Non rétroactivité - Principe - Application en matière civile - Etendue - Détermination - Compétence - Compétence matérielle - Tribunal de commerce

Chambre commerciale, 14 décembre 2004 (en cours de publication, pourvoi n° 01-10.780)

La Cour de cassation a confirmé, à plusieurs reprises, que le législateur peut, en matière civile, lorsque cette intervention est justifiée par d’impérieux motifs d’intérêt général, adopter des dispositions rétroactives, sans que le principe de prééminence du droit et la notion de procès équitable consacrés par l’article 6 de la Convention européenne de sauvegarde des droits de l’homme et des libertés fondamentales s’y opposent (Voir notamment Ass. Plén. 23 janvier 2004, Bull. n°2, p. 2)

La loi 91-1258 du 17 décembre 1991, modifiant le Code de l’organisation judiciaire, a abrogé l’article 631 du Code de commerce, qui énonçait les règles de compétence des tribunaux de commerce, sans qu’aucune disposition ne soit prise pour remplacer ce texte. Les juridictions ont donc continué à appliquer l’article 631 qu’aucun éditeur de code n’avait d’ailleurs supprimé de son édition. Ce n’est que par la loi n°2001-420 du 15 mai 2001 sur les nouvelles régulations économiques que le législateur a réparé cette erreur en rétablissant la teneur de l’article 631 du Code de commerce dans l’article L. 411-4 du Code de l’organisation judiciaire, qui énonce désormais les cas dans lesquels les tribunaux de commerce sont compétents. Afin de combler le vide juridique ayant perduré pendant près de 10 ans, la même loi a prévu que ces dispositions "prennent effet à compter de la date d’entrée en vigueur de l’article 3 de la loi du 17 décembre 1991, modifiant le COJ".

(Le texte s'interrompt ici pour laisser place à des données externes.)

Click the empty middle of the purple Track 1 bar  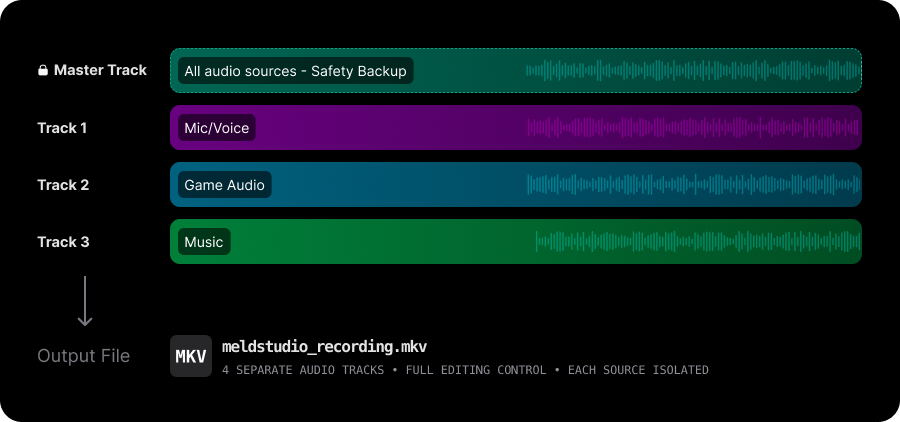[x=390, y=128]
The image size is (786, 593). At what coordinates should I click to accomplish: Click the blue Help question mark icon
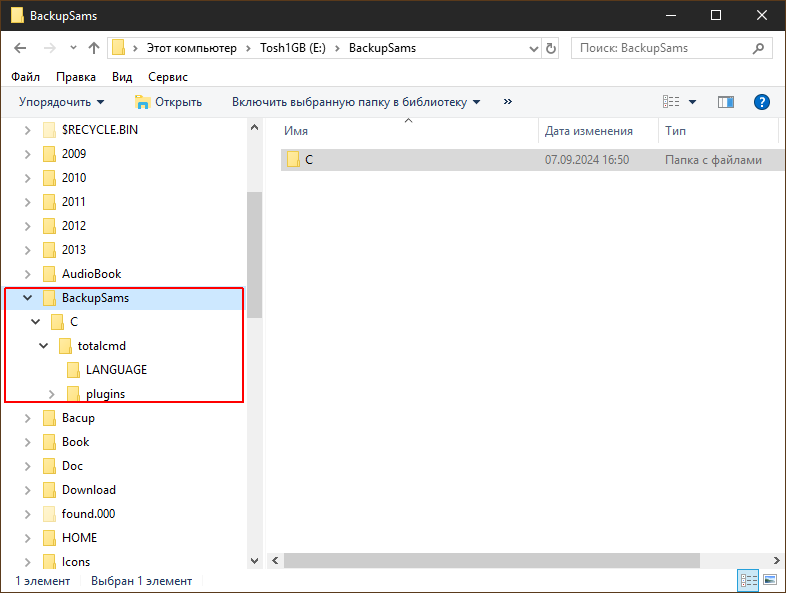coord(761,102)
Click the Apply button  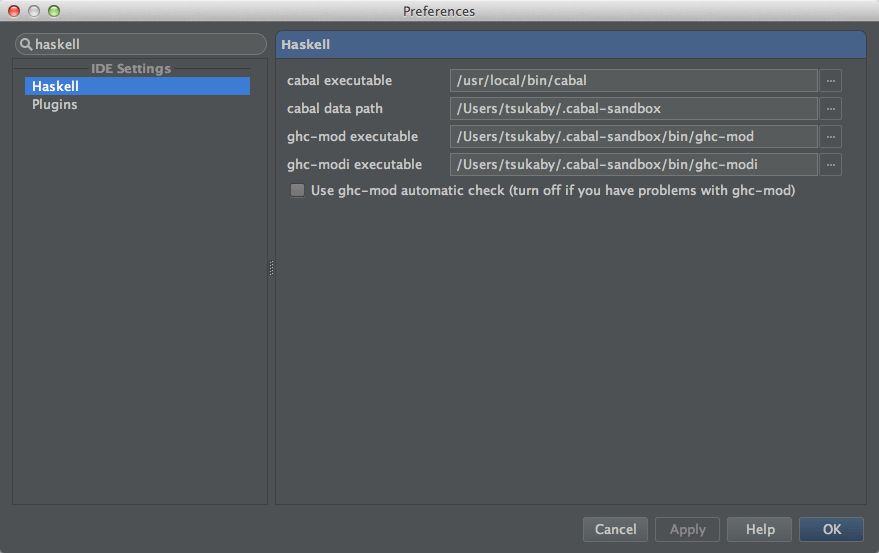687,529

Par cet arrêt, la chambre commerciale a considéré que l’intervention du législateur qui s’est borné à rétablir, dans des termes équivalents, des dispositions réglementant la compétence des tribunaux de commerce, qui à la suite d’une maladresse législative, avaient été abrogées, sans que d’autres ne soient venues les remplacer, a répondu à un impérieux motif d’intérêt général.